The certainty of evidence for each outcome will be evaluated by using the ‘Grading of Recommendations Assessment, Development and Evaluation’ (GRADE) approach adapted to the use of non-randomised studies [57]. Five domains for downgrading the certainty of evidence are considered in GRADE: RoB, inconsistency, indirectness, imprecision, and publication bias. Also, an upgrading is possible through consideration of three further domains: large effects, dose response, and opposing plausible residual bias and confounding [58]. The use of the RoB instrument for non-randomised studies will allow to start at ‘high’ initial certainty of evidence within GRADE [53]. For all domains, we will follow a transparent approach of applying detailed criteria for downgrading or upgrading. GRADE finally specifies four levels of the certainty for a body of evidence for each outcome: high (further research is very unlikely to change our confidence in the estimate of effect), moderate (further research is likely to have an important impact on our confidence in the estimate of effect and may change the estimate), low (further research is very likely to have an important impact on our confidence in the estimate of effect and is likely to change the estimate), or very low (very uncertain about the estimate of effect). The certainty of evidence will be report for each outcome in a ‘Summary of findings’ table, supported by evidence profiles with more detailed explanations [58].

Discussion

This protocol aims to provide a description of the research design and used methods of the SR addressing the real impact of the COVID-19 pandemic on anxiety among CA in Europe in contrast to many clinical and epidemiological observations without pre-pandemic baseline. The results of the SR will provide relevant evidence in order to address the gap in the literature with a high-quality methodological approach.

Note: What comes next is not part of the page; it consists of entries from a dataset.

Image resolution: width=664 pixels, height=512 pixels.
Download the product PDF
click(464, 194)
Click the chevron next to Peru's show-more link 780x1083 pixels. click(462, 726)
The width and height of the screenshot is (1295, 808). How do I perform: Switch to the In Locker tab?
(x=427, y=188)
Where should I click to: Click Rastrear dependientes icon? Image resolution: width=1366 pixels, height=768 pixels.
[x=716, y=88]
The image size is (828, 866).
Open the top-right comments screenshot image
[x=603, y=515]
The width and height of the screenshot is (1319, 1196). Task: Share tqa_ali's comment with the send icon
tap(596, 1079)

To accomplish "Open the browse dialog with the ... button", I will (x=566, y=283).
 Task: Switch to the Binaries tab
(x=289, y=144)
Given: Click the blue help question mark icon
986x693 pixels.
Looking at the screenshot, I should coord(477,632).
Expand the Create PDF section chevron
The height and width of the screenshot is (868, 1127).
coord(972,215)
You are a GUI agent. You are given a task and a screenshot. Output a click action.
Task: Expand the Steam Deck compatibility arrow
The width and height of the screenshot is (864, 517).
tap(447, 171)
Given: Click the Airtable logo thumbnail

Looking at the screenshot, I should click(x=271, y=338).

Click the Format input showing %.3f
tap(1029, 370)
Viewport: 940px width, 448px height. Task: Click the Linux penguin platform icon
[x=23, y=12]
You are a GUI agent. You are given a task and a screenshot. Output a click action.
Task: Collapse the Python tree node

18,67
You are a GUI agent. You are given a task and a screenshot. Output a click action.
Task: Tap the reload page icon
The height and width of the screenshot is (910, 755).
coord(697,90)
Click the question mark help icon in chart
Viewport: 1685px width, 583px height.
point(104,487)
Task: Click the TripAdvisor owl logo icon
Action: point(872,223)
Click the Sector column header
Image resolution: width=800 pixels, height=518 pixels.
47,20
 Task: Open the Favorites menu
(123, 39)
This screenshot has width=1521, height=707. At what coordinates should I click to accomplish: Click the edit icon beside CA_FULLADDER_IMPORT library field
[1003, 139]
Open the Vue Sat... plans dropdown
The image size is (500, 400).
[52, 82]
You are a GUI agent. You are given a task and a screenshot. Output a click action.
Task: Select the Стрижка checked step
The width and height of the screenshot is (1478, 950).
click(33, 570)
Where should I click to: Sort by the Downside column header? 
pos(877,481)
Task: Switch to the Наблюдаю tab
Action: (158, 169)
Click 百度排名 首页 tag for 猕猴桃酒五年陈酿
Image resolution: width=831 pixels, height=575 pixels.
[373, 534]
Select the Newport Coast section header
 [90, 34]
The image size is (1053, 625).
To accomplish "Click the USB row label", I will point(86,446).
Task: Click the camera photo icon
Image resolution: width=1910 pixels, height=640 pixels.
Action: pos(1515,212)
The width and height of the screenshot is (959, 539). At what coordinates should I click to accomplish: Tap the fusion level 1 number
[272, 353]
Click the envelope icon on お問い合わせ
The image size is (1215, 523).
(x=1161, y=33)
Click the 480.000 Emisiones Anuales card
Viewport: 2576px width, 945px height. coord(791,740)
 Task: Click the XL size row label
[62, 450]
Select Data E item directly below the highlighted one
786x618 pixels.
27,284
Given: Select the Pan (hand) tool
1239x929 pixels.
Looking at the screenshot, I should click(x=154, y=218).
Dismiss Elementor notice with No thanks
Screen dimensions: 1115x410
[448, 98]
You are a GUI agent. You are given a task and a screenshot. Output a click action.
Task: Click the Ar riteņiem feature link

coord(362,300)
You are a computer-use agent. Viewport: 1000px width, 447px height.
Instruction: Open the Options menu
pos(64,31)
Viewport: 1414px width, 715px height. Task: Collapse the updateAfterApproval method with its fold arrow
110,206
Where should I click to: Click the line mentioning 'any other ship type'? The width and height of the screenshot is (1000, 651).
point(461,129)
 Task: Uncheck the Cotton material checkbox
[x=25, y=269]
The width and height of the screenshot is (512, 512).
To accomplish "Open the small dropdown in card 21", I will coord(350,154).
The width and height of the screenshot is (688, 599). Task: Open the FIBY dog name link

As a strength of the systematic review it can be pointed out that only methods and instruments that have already been tested and approved will be used. Although the study design will be not limited, it can be assumed that in particular observational studies will be included in the final systematic review; this might restrict the certainty of evidence. At present, there is no applied guideline for the preparation of a systematic review for observational studies or other study designs besides RCTs; however, some guidelines are in preparation [59,60,61]. The Cochrane Handbook [28] is often cited as the ‘gold standard’ for preparing SR. It contains important information on the preparation of clinically relevant search strategies (e.g. PRESS review), the synthesis of the results and the subsequent assessment of the RoB and the certainty of evidence (GRADE), but offers only few descriptions of how to prepare and conduct a SR with observational studies. In addition, the JBI provides comprehensive guides for conducting a variety of review types, including SR, scoping reviews, and umbrella reviews to address health-related questions [62].

Potential limitations of this SR could be the heterogeneity of studies, methodological approaches, and probable reduced number of studies due to urgency of a pre-pandemic baseline (see Table 2). Nonetheless, given a disparate and partly contradictory state of research, based on heterogeneous diagnostic instruments, age groups, pandemic situation, and country, the SR will provide a systematic assessment of the impact of the COVID-19 pandemic and its social distancing policies on anxiety among CA in Europe.